# Smoked Cheese For Snowbirds



## BGKYSmoker (Oct 12, 2017)

All the snowbirds will be rollin back in soon. They like apple smoked cheese so i did a few trays.

Kerrygold cheddar and dubliner & 7 alarm.

PJ, Cheddar, Swiss, Jarlsberg and gouda.

Apple smoke via the AMAZN 6" Grenade for 1.5 hours. The jarlsberg and gouda took the smoke fast.


----------



## chopsaw (Oct 12, 2017)

Nice . The 7 alarm sounds interesting .


----------



## pc farmer (Oct 12, 2017)

Looks tasty.


----------



## BGKYSmoker (Oct 12, 2017)

chopsaw said:


> Nice . The 7 alarm sounds interesting .
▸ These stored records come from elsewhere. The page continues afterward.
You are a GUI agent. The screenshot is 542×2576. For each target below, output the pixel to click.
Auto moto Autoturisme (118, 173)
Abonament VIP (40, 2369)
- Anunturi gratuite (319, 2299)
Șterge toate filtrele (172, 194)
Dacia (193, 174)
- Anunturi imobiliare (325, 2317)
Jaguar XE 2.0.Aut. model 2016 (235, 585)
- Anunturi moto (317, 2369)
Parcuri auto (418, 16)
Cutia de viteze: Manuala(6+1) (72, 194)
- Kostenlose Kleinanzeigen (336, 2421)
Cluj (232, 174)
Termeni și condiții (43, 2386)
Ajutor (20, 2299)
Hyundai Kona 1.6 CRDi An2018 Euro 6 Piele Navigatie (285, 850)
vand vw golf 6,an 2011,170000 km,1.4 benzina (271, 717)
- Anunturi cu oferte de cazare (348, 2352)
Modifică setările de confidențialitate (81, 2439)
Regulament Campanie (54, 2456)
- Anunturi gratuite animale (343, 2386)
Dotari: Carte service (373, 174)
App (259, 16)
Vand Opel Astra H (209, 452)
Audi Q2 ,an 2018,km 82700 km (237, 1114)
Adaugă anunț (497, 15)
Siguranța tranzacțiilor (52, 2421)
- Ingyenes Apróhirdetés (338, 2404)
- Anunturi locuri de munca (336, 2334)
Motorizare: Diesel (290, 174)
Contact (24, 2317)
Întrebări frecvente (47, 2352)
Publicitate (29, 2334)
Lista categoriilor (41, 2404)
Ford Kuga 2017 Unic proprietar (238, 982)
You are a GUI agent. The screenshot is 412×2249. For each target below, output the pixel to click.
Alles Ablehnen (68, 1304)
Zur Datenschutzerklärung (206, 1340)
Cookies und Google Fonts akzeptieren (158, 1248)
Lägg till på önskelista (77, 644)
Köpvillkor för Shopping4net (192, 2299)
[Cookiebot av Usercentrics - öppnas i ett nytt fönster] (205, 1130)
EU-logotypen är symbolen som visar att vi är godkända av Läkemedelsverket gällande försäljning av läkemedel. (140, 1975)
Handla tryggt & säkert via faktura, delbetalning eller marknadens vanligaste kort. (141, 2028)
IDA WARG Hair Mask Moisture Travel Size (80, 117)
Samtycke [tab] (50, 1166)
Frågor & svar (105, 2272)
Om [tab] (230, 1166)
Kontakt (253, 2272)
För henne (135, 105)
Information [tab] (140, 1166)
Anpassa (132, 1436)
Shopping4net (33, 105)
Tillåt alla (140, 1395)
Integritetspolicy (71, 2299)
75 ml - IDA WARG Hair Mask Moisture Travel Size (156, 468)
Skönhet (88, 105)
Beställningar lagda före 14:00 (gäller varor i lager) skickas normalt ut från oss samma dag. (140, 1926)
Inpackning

The 7 alarm is from Sams club. Might be called 3 alarm even (brain cramp)


----------



## tropics (Oct 12, 2017)

Rick how far do I have to go out of my way,heading to Cape Coral on the 23rd LOL All looks good to me
Richie


----------



## SmokinAl (Oct 13, 2017)

Nice job Rick!
I'm sure your a very popular guy at your resort!
Al


----------



## hardcookin (Oct 13, 2017)

Nice batch of cheese!


----------



## BGKYSmoker (Oct 13, 2017)

tropics said:


> Rick how far do I have to go out of my way,heading to Cape Coral on the 23rd LOL All looks good to me
> Richie


Cape Coral is on the gulf side of the state. I am th east side. Easiest would be go north to SR70 and follow that all the way to my local, bout 3.5 hrs


----------



## nimrod (Oct 16, 2017)

I love Kerrygold cheese. I have only smoked cheese a few times, still to hot out for me to smoke it without melting the cheese.
Craig


----------



## crazymoon (Oct 17, 2017)

N, Nice color on that cheese !


----------



## SonnyE (Dec 19, 2017)

Looks wonderfull!

You answered a 'I wonder..." for me.
I'm going to take a second look at some aluminum stucco screen I have left over. o_O

Also, you should stock wine.


----------